The {\tt ipmp\_ping\_daemon()} routine will enable an application to
easily check if {\tt in.mpathd} is running.  The {\tt ipmp\_offline()}
routine will attempt to offline the specified IP interface; the caller
must also specify the minimum number of usable interfaces in the group
that may remain after the offline operation.  If the interface is not
under IPMP control, or if the offline would lower the number usable
interfaces below the minimum, the operation will fail.  Finally, the {\tt
  ipmp\_undo\_offline()} routine allows a previously-offlined IP interface
to be brought back online.  If the interface was not previously offlined,
or if the interface cannot be brought back online (e.g., because its
hardware address is not unique across the group), the operation will fail.
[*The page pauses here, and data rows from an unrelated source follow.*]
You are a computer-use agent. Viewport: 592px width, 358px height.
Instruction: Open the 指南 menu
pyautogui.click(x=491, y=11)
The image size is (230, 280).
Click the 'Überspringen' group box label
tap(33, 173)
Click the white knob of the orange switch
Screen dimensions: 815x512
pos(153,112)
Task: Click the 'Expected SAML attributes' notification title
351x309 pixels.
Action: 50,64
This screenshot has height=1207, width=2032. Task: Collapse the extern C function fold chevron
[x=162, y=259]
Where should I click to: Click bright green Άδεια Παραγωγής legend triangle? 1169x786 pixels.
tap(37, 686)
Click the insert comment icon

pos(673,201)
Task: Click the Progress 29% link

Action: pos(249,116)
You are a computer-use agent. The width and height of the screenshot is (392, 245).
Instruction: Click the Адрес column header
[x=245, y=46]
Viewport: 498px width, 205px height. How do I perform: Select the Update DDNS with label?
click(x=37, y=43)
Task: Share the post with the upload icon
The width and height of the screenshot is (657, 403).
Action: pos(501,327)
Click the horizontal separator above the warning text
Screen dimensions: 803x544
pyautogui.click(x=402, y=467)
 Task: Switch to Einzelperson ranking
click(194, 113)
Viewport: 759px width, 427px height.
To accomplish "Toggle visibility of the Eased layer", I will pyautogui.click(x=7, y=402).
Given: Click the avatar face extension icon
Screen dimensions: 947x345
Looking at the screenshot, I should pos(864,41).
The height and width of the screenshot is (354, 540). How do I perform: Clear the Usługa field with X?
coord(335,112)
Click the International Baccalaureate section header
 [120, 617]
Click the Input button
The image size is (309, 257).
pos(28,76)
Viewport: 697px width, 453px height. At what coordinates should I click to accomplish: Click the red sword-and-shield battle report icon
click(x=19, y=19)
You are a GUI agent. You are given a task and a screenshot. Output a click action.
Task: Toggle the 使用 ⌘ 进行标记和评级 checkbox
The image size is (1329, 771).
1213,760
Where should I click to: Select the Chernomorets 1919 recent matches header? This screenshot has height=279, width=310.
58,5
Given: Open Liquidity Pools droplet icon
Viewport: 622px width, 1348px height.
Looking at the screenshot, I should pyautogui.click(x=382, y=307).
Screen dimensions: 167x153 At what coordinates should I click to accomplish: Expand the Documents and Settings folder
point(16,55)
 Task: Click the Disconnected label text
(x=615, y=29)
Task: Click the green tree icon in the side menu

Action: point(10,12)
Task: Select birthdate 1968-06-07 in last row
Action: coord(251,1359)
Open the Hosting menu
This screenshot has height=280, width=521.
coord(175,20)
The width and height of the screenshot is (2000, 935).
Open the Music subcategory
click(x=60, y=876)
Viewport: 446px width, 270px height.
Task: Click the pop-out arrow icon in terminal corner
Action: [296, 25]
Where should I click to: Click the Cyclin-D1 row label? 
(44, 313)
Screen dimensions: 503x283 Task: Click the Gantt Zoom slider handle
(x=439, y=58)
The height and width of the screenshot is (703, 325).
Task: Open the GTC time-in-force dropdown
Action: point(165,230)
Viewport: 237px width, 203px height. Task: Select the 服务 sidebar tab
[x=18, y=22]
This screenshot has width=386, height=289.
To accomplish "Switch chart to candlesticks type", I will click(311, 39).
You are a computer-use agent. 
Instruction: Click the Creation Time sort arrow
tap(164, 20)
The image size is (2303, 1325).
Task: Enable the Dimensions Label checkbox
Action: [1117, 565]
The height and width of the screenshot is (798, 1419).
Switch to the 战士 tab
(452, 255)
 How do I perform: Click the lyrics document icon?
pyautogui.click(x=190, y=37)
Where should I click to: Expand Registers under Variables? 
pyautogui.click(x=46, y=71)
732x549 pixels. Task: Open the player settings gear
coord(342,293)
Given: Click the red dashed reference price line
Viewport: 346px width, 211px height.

\subsection{ IPMP Asynchronous Events Enhancements}
\label{progasync}
In addition to the query API described above, there's also an undocumented
set of sysevents that enable IPMP subsystem state changes to be observed,
as originally described in PSARC/2002/137.  As with the query API, it was
created for use by Sun Cluster and the IPMP test suite, but was never used
by Sun Cluster.

With the rearchitecture, the existing set of IPMP sysevents will be
enhanced slightly to account for new states (such as the ``degraded''
group state) and new configurations (such as an empty group), but will be
otherwise unchanged.  In addition, one new IPMP sysevent, {\tt
  ESC\_IPMP\_PROBE\_STATE}, will be introduced to provide state change
notifications for each IPMP probe packet, which will provide the
underlying mechanism for {\tt ipmpstat -p}.  To ensure that {\tt
  syseventd} and other sysevent consumers do not become saturated with
{\tt ESC\_IPMP\_PROBE\_STATE} sysevents on large IPMP configurations, {\tt
  in.mpathd} will switch from using the legacy sysevent mechanism to the
``General-Purpose Event Channels'' (GPEC) sysevent mechanism\footnote{In
  particular, the GPEC API provides fine-grained event channels which
  do not flow through {\tt syseventd}; see PSARC/2002/321 for details.}.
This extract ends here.